La troisième voie aurait été de partir une fois qu’un accord de paix intra-afghan (entre les talibans et le gouvernement Ghani) aurait été conclu. L’accord de Doha contenait des dispositions pour la mise en route des négociations intra-afghanes. Mais alors que l’Envoyé spécial Zalmay Khalilzad a assuré à plusieurs reprises au Congrès que tous les éléments de l’accord étaient un paquet, il était difficile de soutenir, avec l’accord tel qu’il était écrit littéralement (et sans le contenu des annexes — celles-ci n’ont jamais été rendues publiques), que notre sortie était conditionnelle à un accord de paix intra-afghan. C’est pourtant le minimum que nous aurions dû assurer.
Selon moi, il y avait deux façons de le faire: renégocier l’accord de Doha pour conditionner explicitement le retrait à un accord intra-afghan, comme Biden était bien dans ses droits de le faire en tant que nouveau président; ou, à partir de janvier 2021, exercer une pression maximale sur les talibans et le gouvernement Ghani pour qu’ils fassent des compromis. L’administration Biden aurait pu mettre les choses en branle après les élections de novembre 2020. Pour les deux options, notre présence en Afghanistan était le levier dont nous avions besoin.
Le temps n’était pas du côté de Biden ici. Mais l’administration a perdu un temps précieux à entreprendre un examen de la politique de l’Afghanistan. Puis, en mars, le Département d’État a annoncé une tentative de diplomatie au clair de lune et, en avril, Biden a annoncé un retrait entièrement inconditionnel, ce qui a mis fin aux conditions négociées par l’accord de Doha de Trump sans même donner une chance à la propre tentative de diplomatie de l’administration Biden.
Nous aurions dû faire pression pour que les femmes et les filles afghanes conservent leurs droits fondamentaux à l’éducation et à l’emploi (droits aujourd’hui grandement compromis), et pour que l’Afghanistan ait une économie qui fonctionne et qui garantisse que les Afghans ne meurent pas de faim (comme c’est le danger actuellement). Tout accord de partage du pouvoir qui aurait vu le jour aurait été meilleur que le résultat actuel, où les Taliban gouvernent l’Afghanistan sans contrôle.

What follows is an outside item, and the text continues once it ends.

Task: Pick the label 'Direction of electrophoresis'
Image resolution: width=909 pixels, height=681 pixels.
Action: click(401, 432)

Une tentative agressive de diplomatie se serait peut-être répandue au cours de l’été dernier, et les talibans auraient peut-être commencé à attaquer les troupes américaines. Mais ce scénario était gérable: il aurait probablement fallu revenir à un niveau de guerre d’avant février 2020, au cours duquel les troupes américaines ont subi de très faibles pertes au cours des dernières années. Un retrait plus réfléchi aurait également signifié de donner plus de couverture aux forces de sécurité afghanes lorsque nous nous sommes finalement retirés — en enlevant pas à pas le renseignement et le soutien aérien, et en les responsabilisant dans le processus, plutôt que de tirer le tapis sous elles.
Il n’y a aucune garantie que cela aurait fonctionné, compte tenu du bilan du gouvernement afghan et des Talibans — mais nous avions la responsabilité morale d’essayer. Le choix n’était pas de rester éternellement ou de partir cet été, sans condition. Le choix a été d’affirmer notre pouvoir pendant que nous étions sur le terrain pour essayer d’obtenir un meilleur résultat pour les Afghans — un résultat qui était, avec les pourparlers en cours, plus proche d’être atteint qu’il ne l’avait été à aucun moment dans le passé.
Nous devions beaucoup aux Afghans. Faire valoir que l’accord de Doha ne nous laissait pas d’autre choix que de nous retirer cet été a peut-être été la décision politiquement et intérieurement opportune. Mais ce n’était pas celui qui était moralement correct.